**やること**
- 1) 開発現場コーチングの文章では、ふりかえりにどのフレームワークを使い、どのくらいの間隔で行っていましたか。
- 2) 開発現場コーチングの文章にある「これにより「次に何をしないといけないのか?」「ボトルネックは何か?」ということが見えるようになりました。」という一文を英語に訳してください。
- 3) 開発現場コーチングの文章を、最後の文のあとから書き進めてください。
═══ 読む文章 ═══
- #開発現場コーチング
株式会社オズビジョン

ハピタスというポイントサイトを運営している株式会社オズビジョンの開発チームを中心とした開発現場に現場コーチとして2014年6月頃から関わっており、2015年2月現在も継続しています。
なぜ現場コーチが必要だったのか?
開発チームはこれまで品質の確保を優先して、その成果をあげてきていました。その一方で、事業側が開発チームに期待している「より要求を把握した上で、適切な早さでリリースして欲しい」という姿と、現実の姿に乖離が生じていました。
事業側と開発チームの「ユーザーにハピタスを通じて良い体験をしてもらいたい」という目標を実現するため、この乖離を発展的に解消する道筋をつけ、開発のリードタイムを早くし、リリースできる量を増やしていく開発体制を構築していく必要がありました。
開発チームは「チーム開発」「継続的な改善」を経験しておらず、また開発チーム内の協調のみならず、開発だけという役割から事業側と協業してより良いものを作っていくという越境も必要だったため、(まずは)開発チームに対し現場コーチとしてたずさわり、開発力を強化することにしました。
現場でどのようなことが起こっているのか事実を知るため、どのような流れでプロジェクトが進んでいるのか、タスクはどのようにマネジメントしているのか、また会議体はどのようなものがあるのかをヒアリングと観察をすることで課題を見つけていきました。
その結果として、「開発や作業のリードタイムが長い」「作ってみたものが欲しいものと違っていた」「なぜこの開発をするのか分からい」といった課題が見つかり、それらを解決するために以下の「実際に行ったこと」をやっていきました。
実際に行ったこと
- カンバンとタスクボードの導入
- ふりかえりの実施
- インセプションデッキの作成
- 小さなチームに分けた
- 改善サイクルなどを知るワークショップ
- リファクタリングやペアプログラミングなどの技術面での底上げ
具体的には
カンバンを使っての見える化
事業側から見て開発チームが、また開発チーム内でのそれぞれも「何をやっているのか?」「やっているタスクはどのような状況なのか?」が一目で分かりづらくなっていました。
そこで付箋やホワイトボードといったアナログな道具で【カンバン】と【タスクボード】を作り、タスクの状況やボトルネックを見える化していきました。
これにより「次に何をしないといけないのか?」「ボトルネックは何か?」ということが見えるようになりました。このカンバンを前にして会話でチームのコミュニケーションが増え、プロジェクトの進行やタスクの状況確認を自律的に協力して進めていけるようになりました。
カンバンとタスクボードなどを使っての見える化
ふりかえりでの改善サイクル
開発チームがより上手く開発できるようになっているかを定期的なフィードバックを得て、どういう改善をするかを考える場が必要でした。そのために「うまくできたことはなにか?」「もっとうまくできることはなにか?」「もっとうまくするために次になにをすればいいか?」といったことを話し合う【ふりかえり】を定期的に実施しました。
ふりかえりではKPT(Keep/Problem/Try)のフレームワークを使い、1週間に1度実施していました。うまくできたことは習慣として定着させていき、課題に対しては真因を見つけることで対策を実施していくサイクルとしました。
═══ データ ═══
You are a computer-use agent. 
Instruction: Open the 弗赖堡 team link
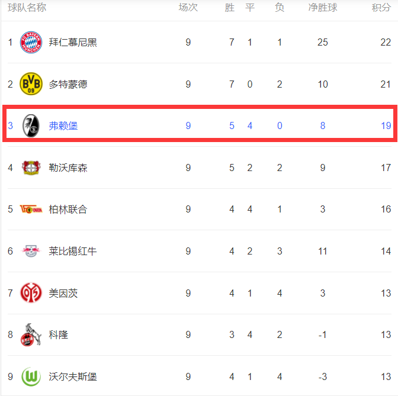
═══
**作業の答え**
- 1) KPT(Keep/Problem/Try)のフレームワークを使い、1週間に1度行っていました。

- 2) This made it possible to see "What do we need to do next?" and "What is the bottleneck?"

- 3)
ふりかえり
事業側との対話
事業側と開発チームの間は要件定義書や依頼書のようなドキュメントベースでやり取りされており、そもそも「なぜそれをするのか?」「ユーザーに提供することはなにか?」ということを話し合う機会がなかなかありませんでした。その結果、開発が終わって実際に出来上がってから「自分が欲しいものと違っていた」といったことが起こる問題もありました。
そこでプロジェクトの関係者全員で目標をすり合わせ、1つのチームになってプロジェクトのより良いゴールに向かっていくために、プロジェクトにおける10の質問をまとめた【インセプションデッキ】を作りました。この【インセプションデッキ】を旗印にして、関係者全員で「自分達が進んでいる方向がずれていないか?」「このまま行って目標に辿り着けるのか?」といったことを見据えながら進めることができました。
インセプションデッキの1つエレベーターピッチ
小さなチームへ
当初開発チームは10人が1つのチームとして動いていました。そのチームの大きさ故、ややもすると若手がベテランに依存したり、他の人のタスクを積極的に取ってチームとして協力して進めていくことに消極的なメンバーもいました。そこを改善するため3人1組の小さなチームにし、それぞれでプロジェクトを進めていくようにしました。
3人1組になった結果、1人1人が担う役割が広がり、意思決定の場面も増えて、それぞれに「自分がしなければ」という責任感や積極性が芽生えて来ました。また自分達がプロジェクトを進める経験をしたことで、これまでベテランに任せがちだった開発チーム全体の改善に対しても意見を出し、アクションするようになってきました。
小さなチームでの朝会の風景
この現場コーチを担当して
今回、クライアントから次のような意見があがりました。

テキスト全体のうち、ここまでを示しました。